A New Era in Drug Discovery…
NO TAGS, NO SURFACE ATTACHMENT FOR TRUE BINDING CHARACTERIZATION
Molecular Sensing, Inc. (MSI) is commercializing Back-Scattering Interferometry (BSI), the world’s first label-free, conformation-sensitive, free-solution assay technology for biophysical characterization of small molecule interactions with complex drug targets. This includes crude membrane protein preparations and other biochemically intractable target binding assays in native-like, free-solution environments — no tags or tethering.
Conformational change is the hallmark of protein dynamics and is intimately related to protein function. BSI detects binding-induced target conformational change with high specificity and sensitivity.
TruBind™ Technology allows unlabeled binding affinity measurement, target engagement verification and mechanism-of-action elucidation in a single assay platform, vital to informing pharmacology and medicinal chemistry drug discovery efforts. TruBind Technology offers solutions for complex and intractable targets including:
• Label-free, in-solution, tether-free
• Conformational change specificity
• Complex matrix-tolerant
• Mass-independent binding affinity
• Radiolabel-level sensitivity
• Low sample consumption
• Streamlined assay development
MSI currently offers the TruBind BSI System 100, a label-free optical measurement technique that senses conformation-based changes upon ligand binding to a target.

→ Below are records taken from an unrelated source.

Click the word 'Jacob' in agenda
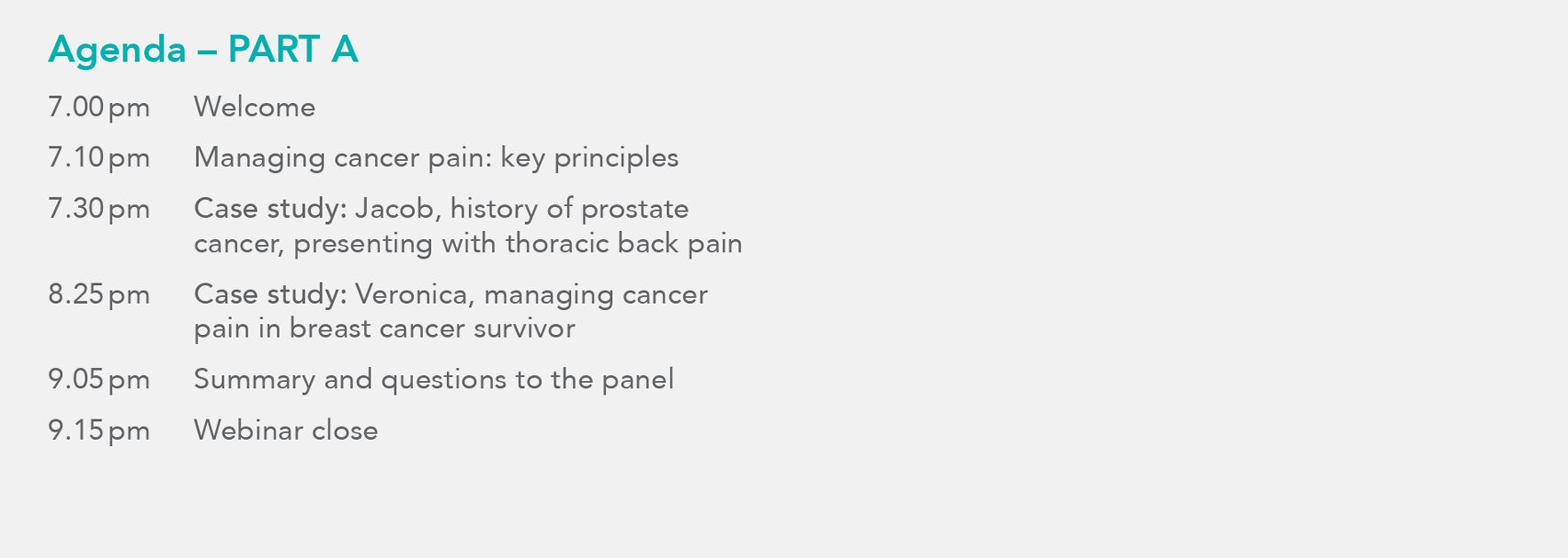Screen dimensions: 1568x558 click(398, 209)
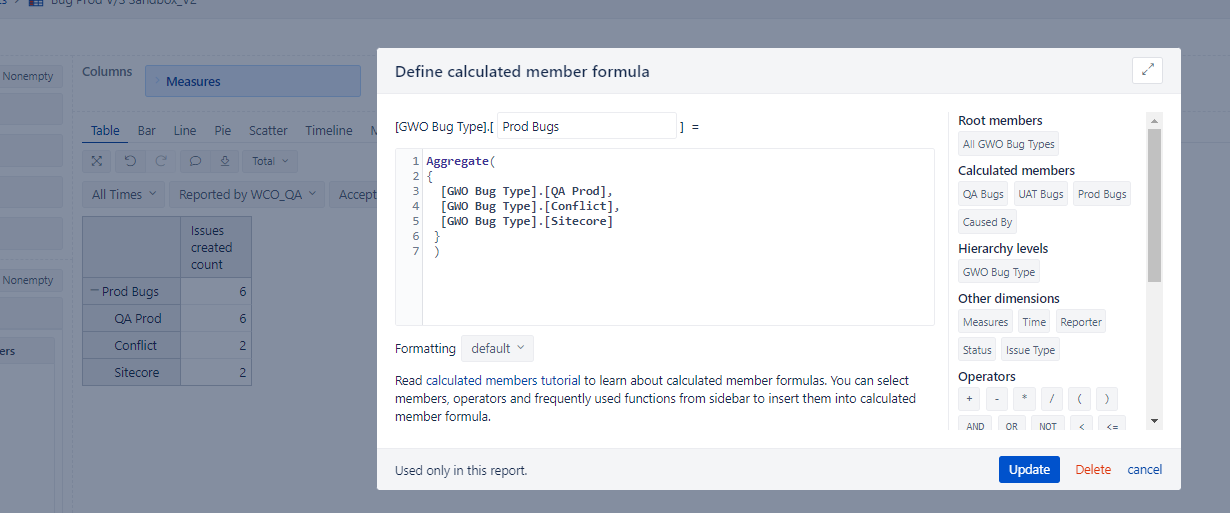Insert the plus operator into the formula
The width and height of the screenshot is (1230, 513).
coord(969,398)
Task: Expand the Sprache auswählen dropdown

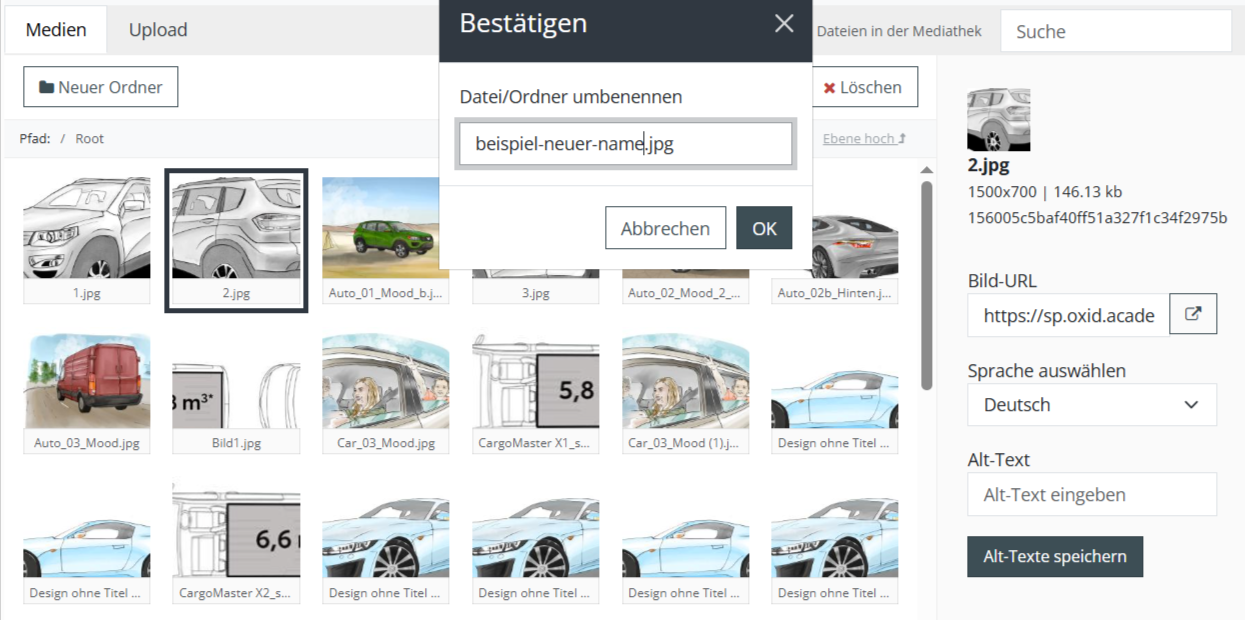Action: pos(1092,405)
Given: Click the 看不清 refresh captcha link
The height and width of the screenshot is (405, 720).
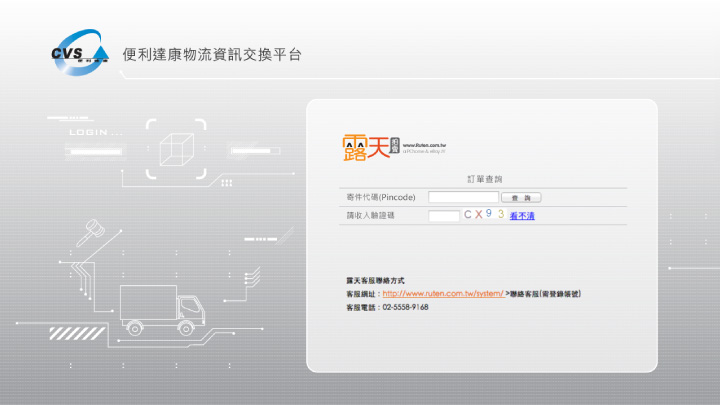Looking at the screenshot, I should coord(522,215).
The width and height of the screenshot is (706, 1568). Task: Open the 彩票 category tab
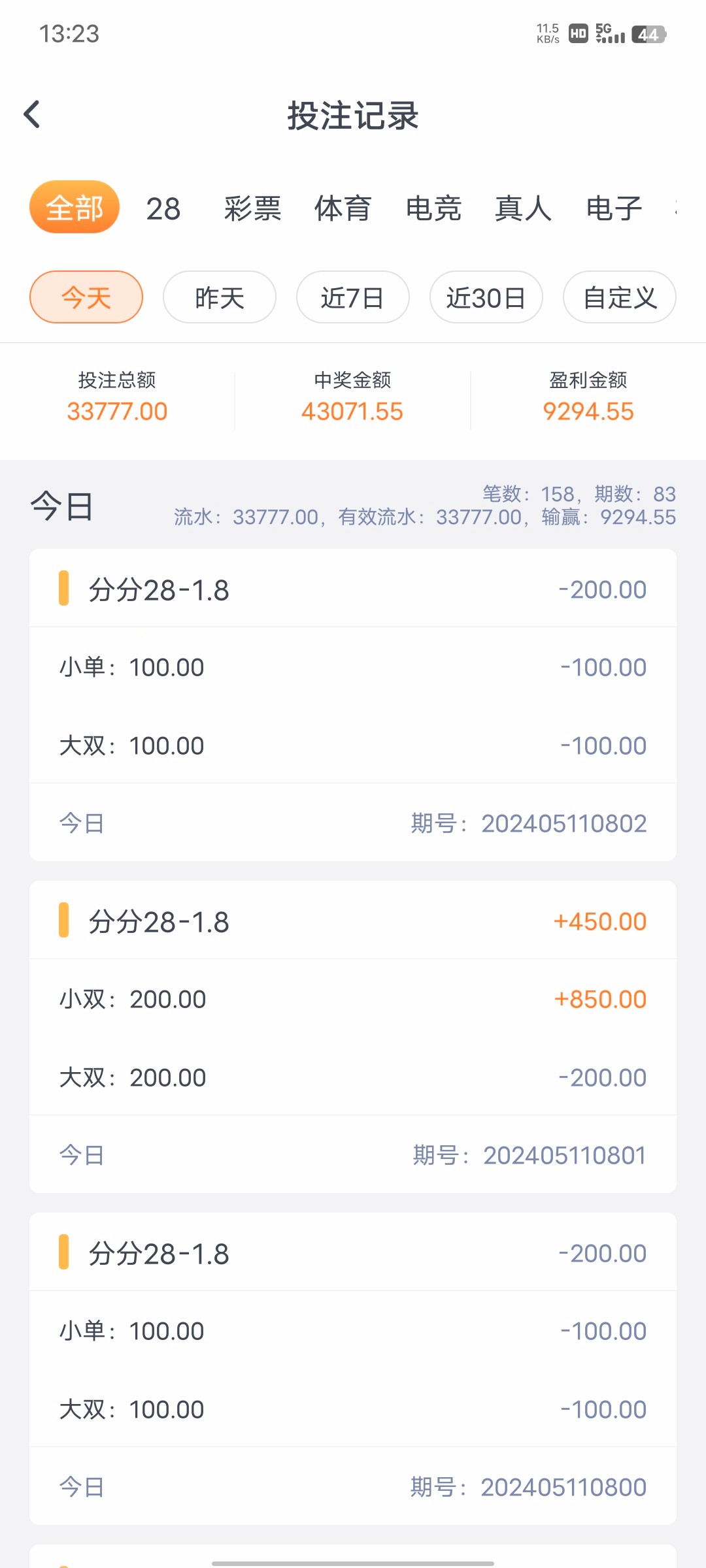253,209
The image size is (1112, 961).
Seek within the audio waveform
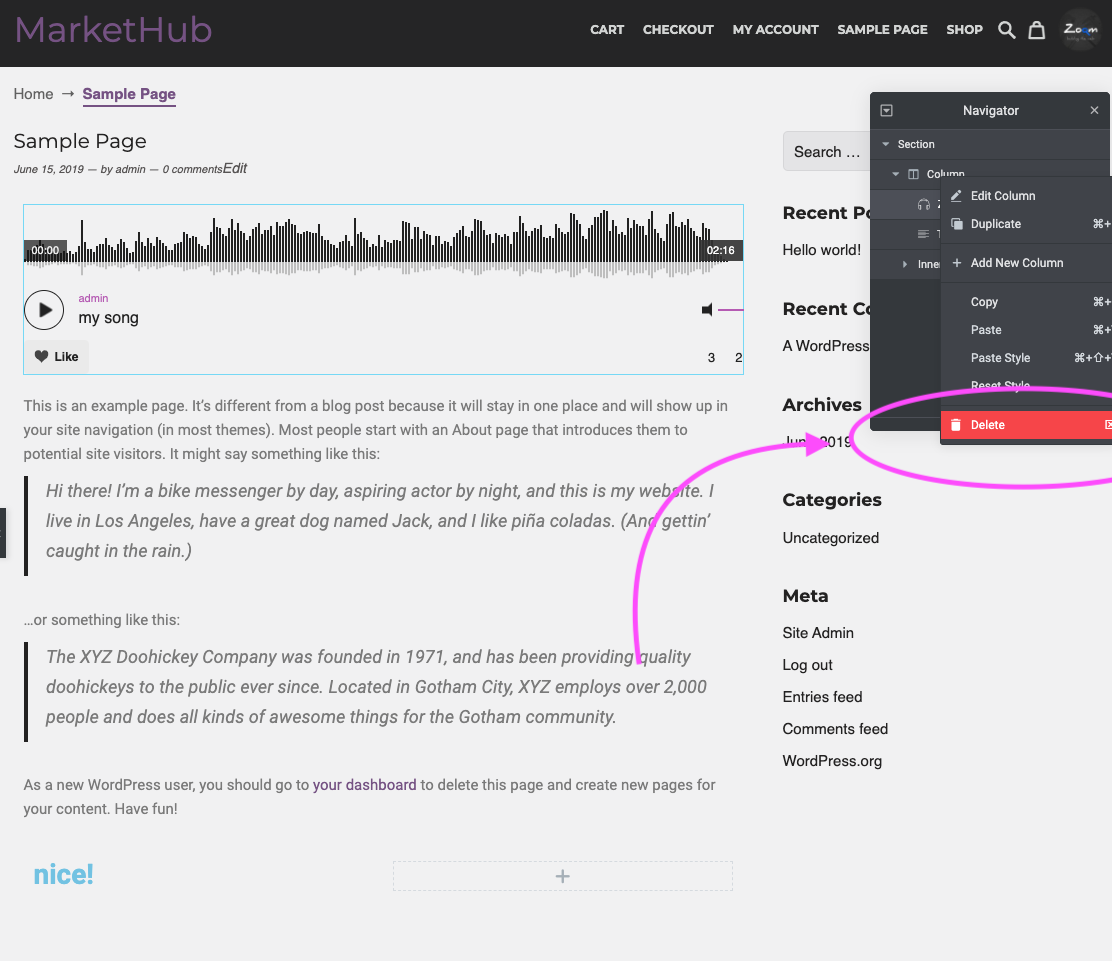(383, 243)
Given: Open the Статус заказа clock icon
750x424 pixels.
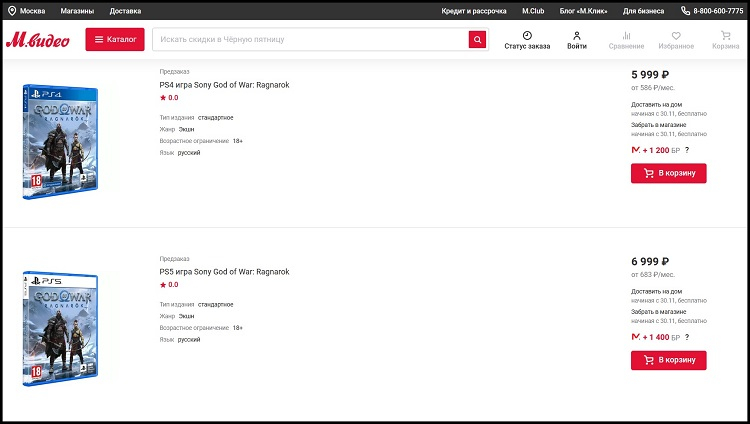Looking at the screenshot, I should (x=527, y=35).
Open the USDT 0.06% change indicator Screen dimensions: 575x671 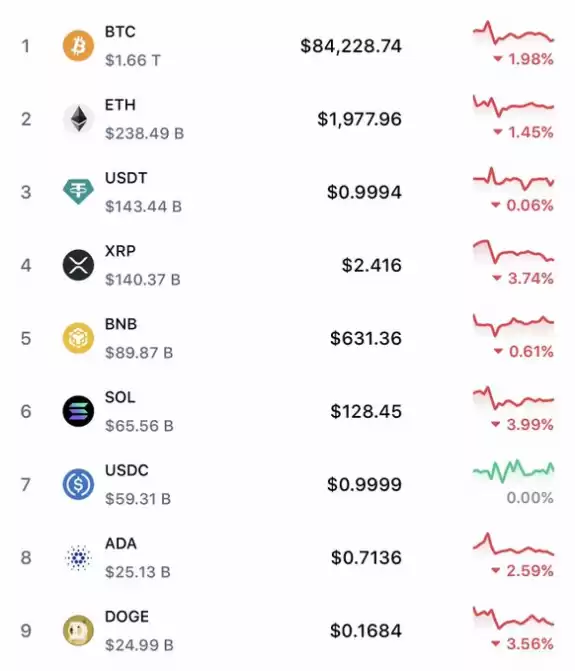(x=522, y=205)
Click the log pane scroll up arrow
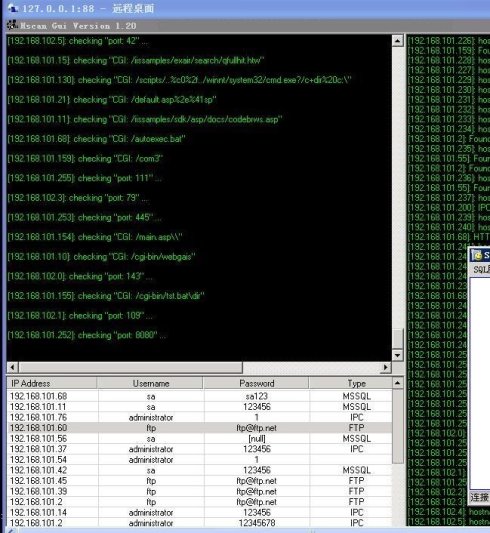Viewport: 490px width, 533px height. click(397, 41)
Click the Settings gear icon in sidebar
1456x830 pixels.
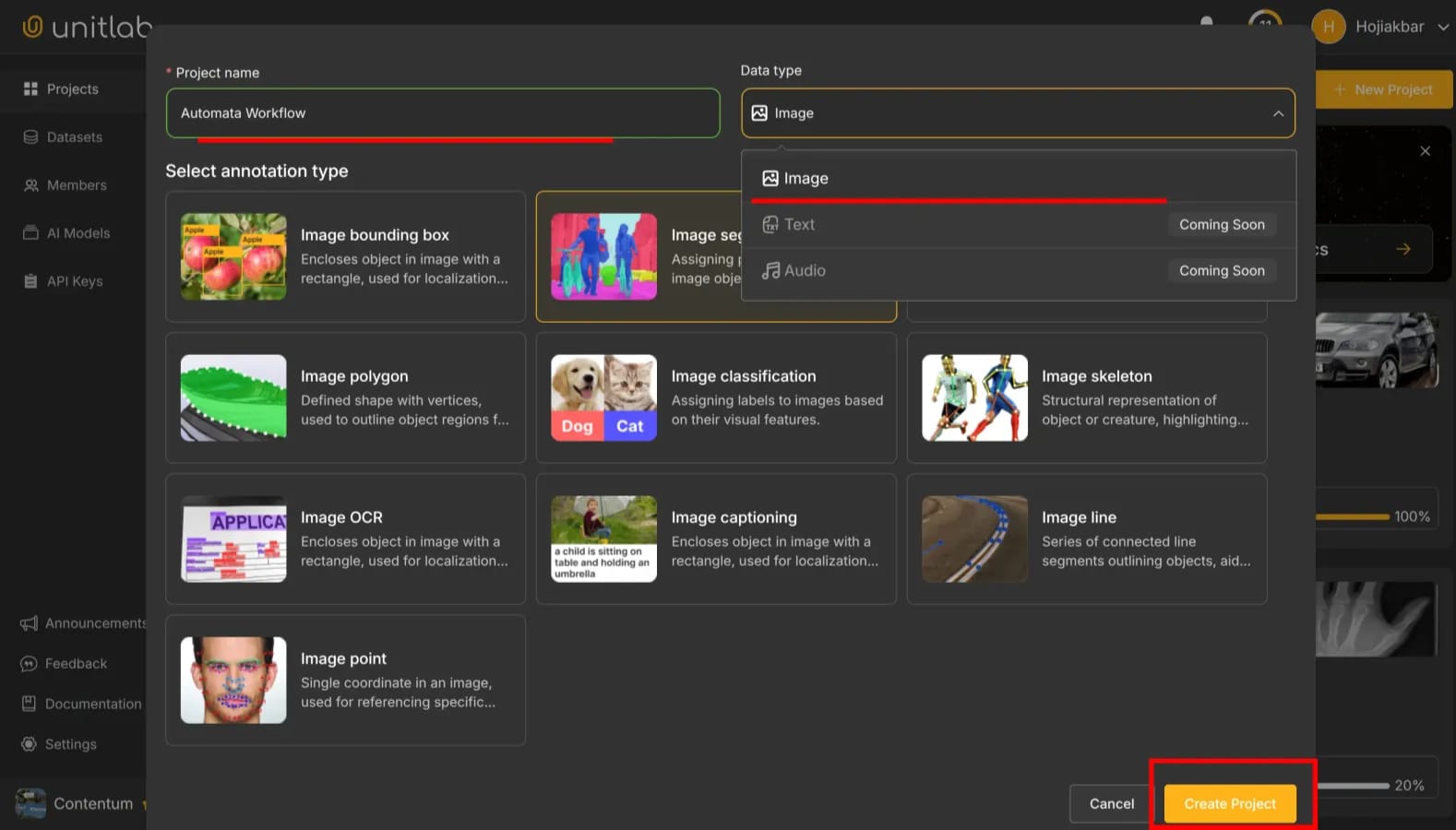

Pharmaceutical companies can also take advantage of TruBind Assay Services, a powerful, cost-effective outsourcing solution for high value drug discovery projects while enabling early access to the power of BSI technology.
KEY APPLICATIONS OF BSI TECHNOLOGY
Direct binding quantification of low molecular weight ligands to ortho- and allosteric integral membrane protein and protein complex binding sites, under conditions where other technologies fail.
Direct binding confirmation of drug candidates from an HTS screen to the target of interest is critical to verification of a suspected MOA.
Complex drug targets for a large range of target classes have been successfully characterized in projects with major pharmaceutical companies.